The opening work on the concert was Bach’s D minor English Suite. What was Hewitt’s Bach like? The most important aspect for me was a superb sense of timing. Agogics are always supreme in Baroque playing and Hewitt shaped the rise and fall of the uneven phrase lengths with great subtlety, even in polyphony. There were some delicate and lovely sounds in the more homophonic pieces, most notably in the Sarabande. Pedaling was sparse and unobtrusive and tempi well-judged. All repeats were played and slightly ornamented. The tendency to begin repeats at a low dynamic level was predictable enough to become a mannerism.
She was not doctrinaire about trills: some started from the top but several began with the principal note. There was some unsteadiness in the Courante (a French-style Courante needs an inexorable pulse if its cross-rhythms are to be clarified) and the closing Gigue. More troubling was the harsh, shallow sound in the louder passages, a problem which plagued the whole evening.
Looking at Hewitt’s website Thursday about this Tuesday concert gave some insight into this. I know that she prefers to play Fazioli pianos and this was not what she used. Here is what she says:
“Unfortunately, the closest Fazioli dealer is in Salt Lake City so it wasn’t possible to have one. The piano I played (one of those beginning with S that seems to be everywhere) was very powerful, but had terrible clicking noises they said couldn’t be fixed.....I was told by the tuner that a lot of pianists don’t notice it. Well, so much for a lot of pianists!...the audience would never have known that something was doing its best to distract me.”

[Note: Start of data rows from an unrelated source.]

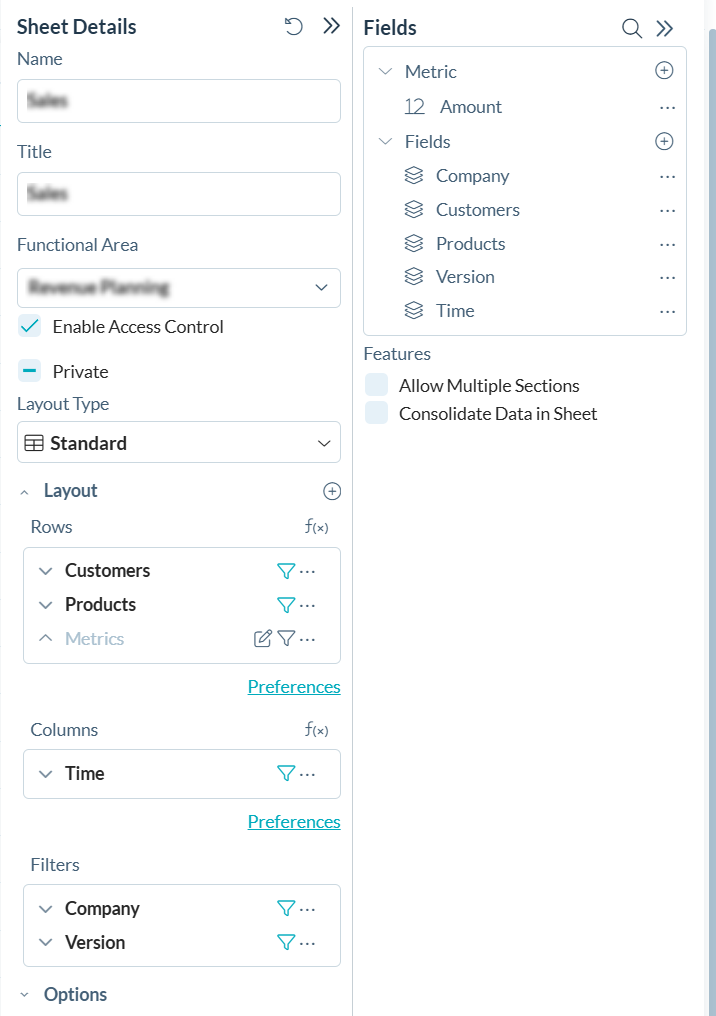Screen dimensions: 716x1016
Task: Click the edit pencil icon beside Metrics
Action: (261, 638)
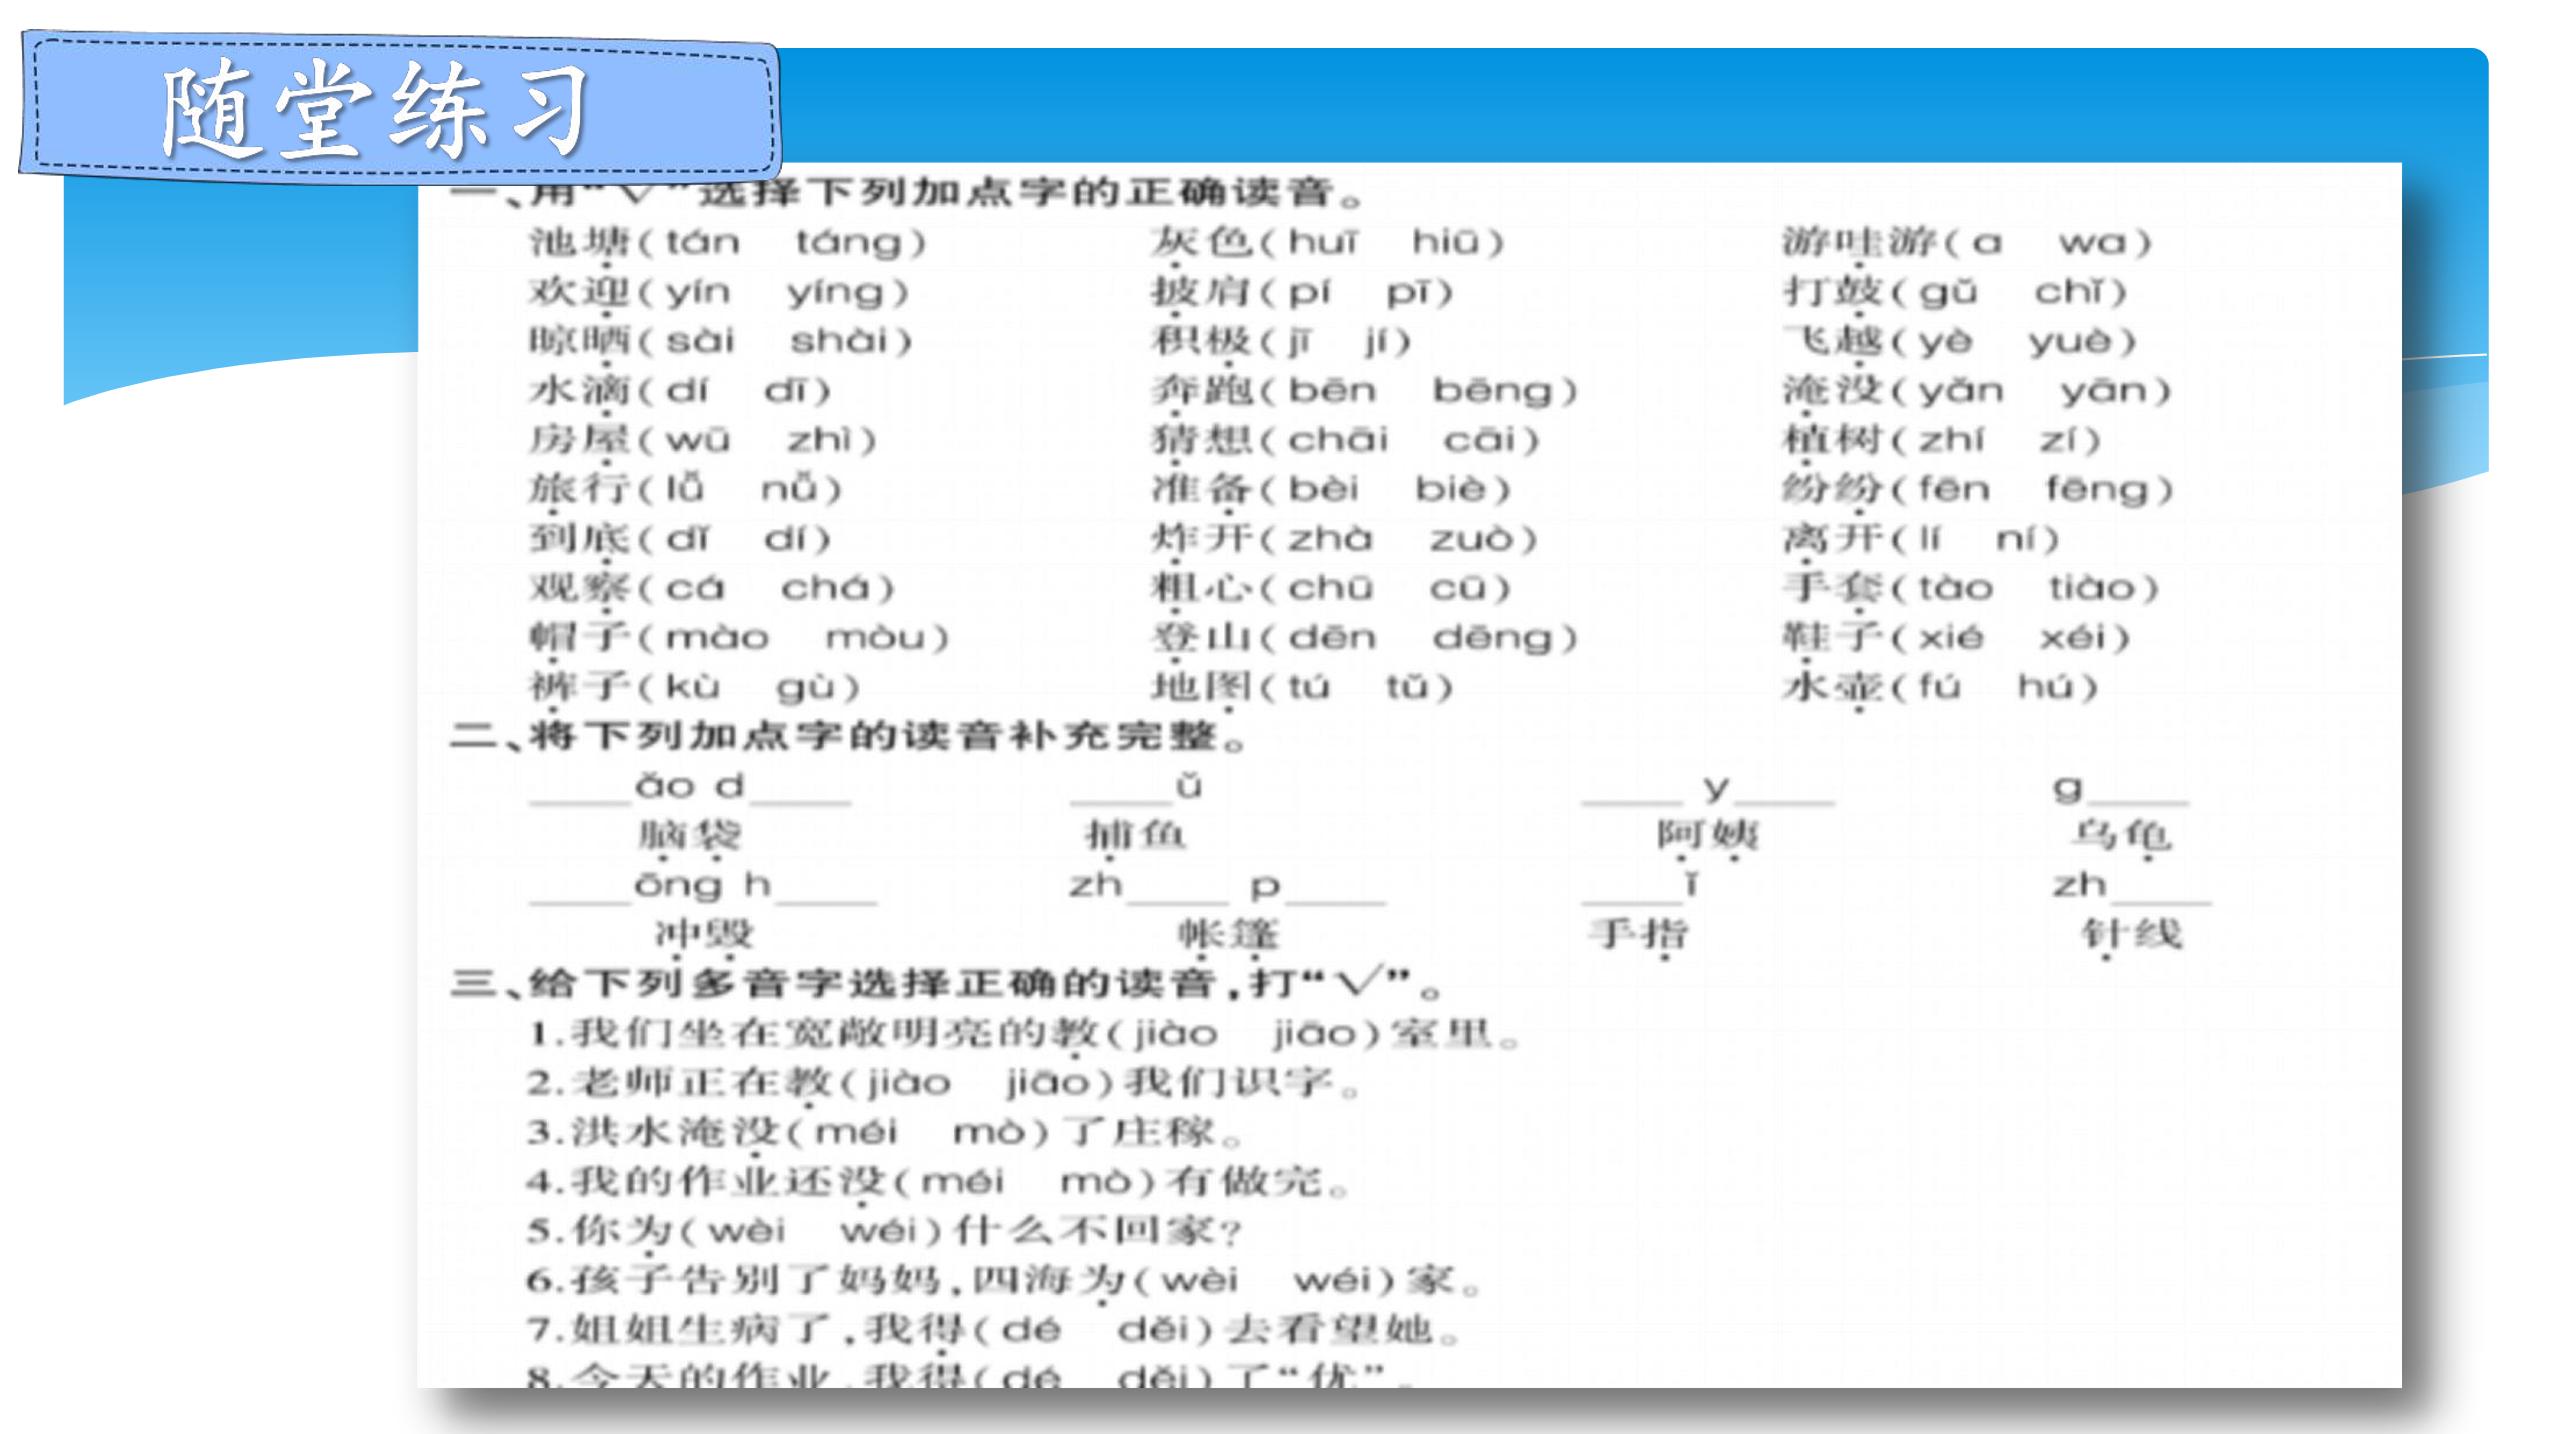Choose jiào in sentence 1 about 教室
Viewport: 2550px width, 1434px height.
pos(1176,1033)
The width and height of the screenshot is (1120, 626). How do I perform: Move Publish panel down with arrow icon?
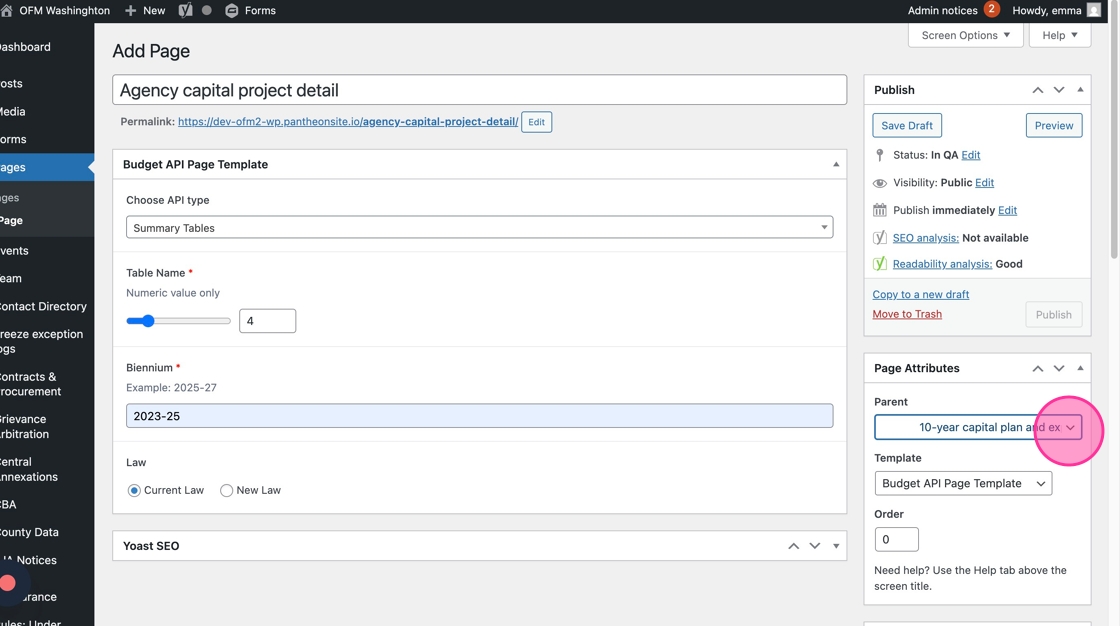coord(1059,90)
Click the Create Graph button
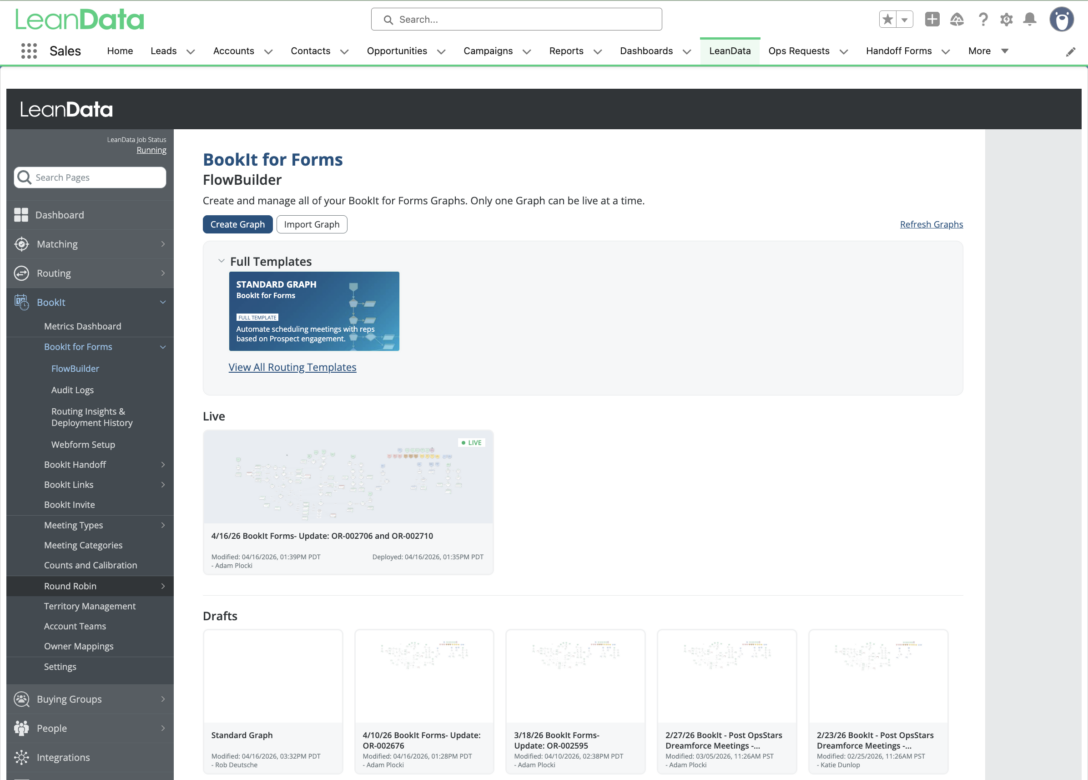1088x780 pixels. pos(237,224)
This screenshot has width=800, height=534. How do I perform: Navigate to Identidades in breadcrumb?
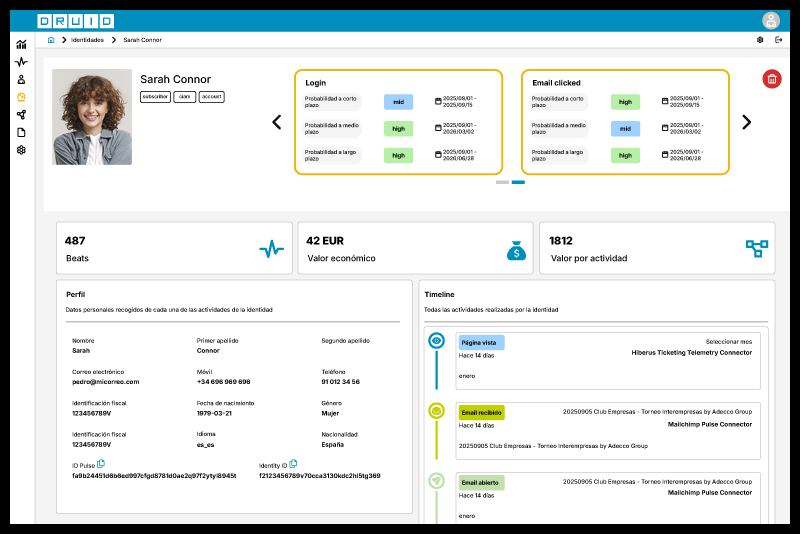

The "S piano" also was a bit out of tune in the first half. Oddly, for her 2005 Meany recital, Hewitt did use a Fazioli (from Salt Lake City). One reviewer mentioned that it went badly out of tune in the second half. Hewitt must feel that Seattle is a land without pianos. In any case, her discomfort probably explains the rather restricted tonal palette she produced.
The first half ended with Beethoven F Major sonata, Opus 10 #2, one of his wittiest and most concise works. It doesn’t get played often enough, pianists delving into Op. 10 usually preferring the more dramatic C minor or the brilliant D Major. This was the best playing of the night, despite some rushing in the finale. Hewitt played both repeats in the outer movements, enabling us to fully savor the tonal fluctuations in the first Allegro (false recap in D) and the waddling, comical quasi-fugal Presto. The somber minuet that serves as the middle movement was appropriately hushed.
The second half the program contained two of Fauré’s Valse-Caprices (numbers 1 and 2) and Ravel’s familiar Le Tombeau de Couperin (also played by Hewitt here in 2005). There were moments of poetic sensitivity, such as the fugue of the Ravel and the second Fauré waltz, but for music that depends so much on variety of sound the overall effect was a bit pallid. I have considerable admiration and respect for Hewitt, her taste and her musicianship, and while these are positive terms they are not the highest of praise. Something about her playing continues to elude me: I am rarely moved or excited by it. I will, however, keep trying.